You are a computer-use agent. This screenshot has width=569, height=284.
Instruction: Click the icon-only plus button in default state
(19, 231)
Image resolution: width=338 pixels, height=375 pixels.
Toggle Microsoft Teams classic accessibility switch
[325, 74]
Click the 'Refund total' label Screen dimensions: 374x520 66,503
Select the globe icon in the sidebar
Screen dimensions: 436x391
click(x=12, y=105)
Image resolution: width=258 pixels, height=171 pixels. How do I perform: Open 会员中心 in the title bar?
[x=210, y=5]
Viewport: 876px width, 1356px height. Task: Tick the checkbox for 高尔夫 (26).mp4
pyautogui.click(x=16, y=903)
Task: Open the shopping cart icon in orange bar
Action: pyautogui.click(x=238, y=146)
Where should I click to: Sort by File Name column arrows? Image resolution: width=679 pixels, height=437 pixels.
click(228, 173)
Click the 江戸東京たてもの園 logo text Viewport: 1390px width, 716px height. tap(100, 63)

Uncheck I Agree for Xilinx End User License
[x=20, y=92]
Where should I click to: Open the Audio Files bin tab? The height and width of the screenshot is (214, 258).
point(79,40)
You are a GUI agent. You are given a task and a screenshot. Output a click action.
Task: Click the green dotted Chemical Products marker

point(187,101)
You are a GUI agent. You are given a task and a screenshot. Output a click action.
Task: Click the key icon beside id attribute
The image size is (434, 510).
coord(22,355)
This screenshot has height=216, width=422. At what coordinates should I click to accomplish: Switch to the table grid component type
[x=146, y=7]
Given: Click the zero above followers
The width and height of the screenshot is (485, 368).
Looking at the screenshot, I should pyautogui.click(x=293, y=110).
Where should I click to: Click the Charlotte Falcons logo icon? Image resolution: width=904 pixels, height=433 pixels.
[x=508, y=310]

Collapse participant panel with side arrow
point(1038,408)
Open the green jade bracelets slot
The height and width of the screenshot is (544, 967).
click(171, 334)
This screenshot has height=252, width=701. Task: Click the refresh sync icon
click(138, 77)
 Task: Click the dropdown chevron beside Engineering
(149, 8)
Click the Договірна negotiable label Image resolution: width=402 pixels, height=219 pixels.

********

### EXERCISE PROMPT
The full listing above should be reproduced exactly.

### OUTPUT BELOW
You are a computer-use agent. This screenshot has width=569, height=284.
Instruction: Click the icon-only plus button in default state
(19, 231)
Image resolution: width=338 pixels, height=375 pixels.
Toggle Microsoft Teams classic accessibility switch
[325, 74]
Click the 'Refund total' label Screen dimensions: 374x520 66,503
Select the globe icon in the sidebar
Screen dimensions: 436x391
click(x=12, y=105)
Image resolution: width=258 pixels, height=171 pixels. How do I perform: Open 会员中心 in the title bar?
[x=210, y=5]
Viewport: 876px width, 1356px height. Task: Tick the checkbox for 高尔夫 (26).mp4
pyautogui.click(x=16, y=903)
Task: Open the shopping cart icon in orange bar
Action: pyautogui.click(x=238, y=146)
Where should I click to: Sort by File Name column arrows? Image resolution: width=679 pixels, height=437 pixels.
click(228, 173)
Click the 江戸東京たてもの園 logo text Viewport: 1390px width, 716px height. tap(100, 63)

Uncheck I Agree for Xilinx End User License
[x=20, y=92]
Where should I click to: Open the Audio Files bin tab? The height and width of the screenshot is (214, 258).
point(79,40)
You are a GUI agent. You are given a task and a screenshot. Output a click action.
Task: Click the green dotted Chemical Products marker

point(187,101)
You are a GUI agent. You are given a task and a screenshot. Output a click action.
Task: Click the key icon beside id attribute
The image size is (434, 510).
coord(22,355)
This screenshot has height=216, width=422. At what coordinates should I click to accomplish: Switch to the table grid component type
[x=146, y=7]
Given: Click the zero above followers
The width and height of the screenshot is (485, 368).
Looking at the screenshot, I should pyautogui.click(x=293, y=110).
Where should I click to: Click the Charlotte Falcons logo icon? Image resolution: width=904 pixels, height=433 pixels.
[x=508, y=310]

Collapse participant panel with side arrow
point(1038,408)
Open the green jade bracelets slot
The height and width of the screenshot is (544, 967).
click(171, 334)
This screenshot has height=252, width=701. Task: Click the refresh sync icon
click(138, 77)
 Task: Click the dropdown chevron beside Engineering
(149, 8)
Click the Договірна negotiable label Image resolution: width=402 pixels, height=219 pixels.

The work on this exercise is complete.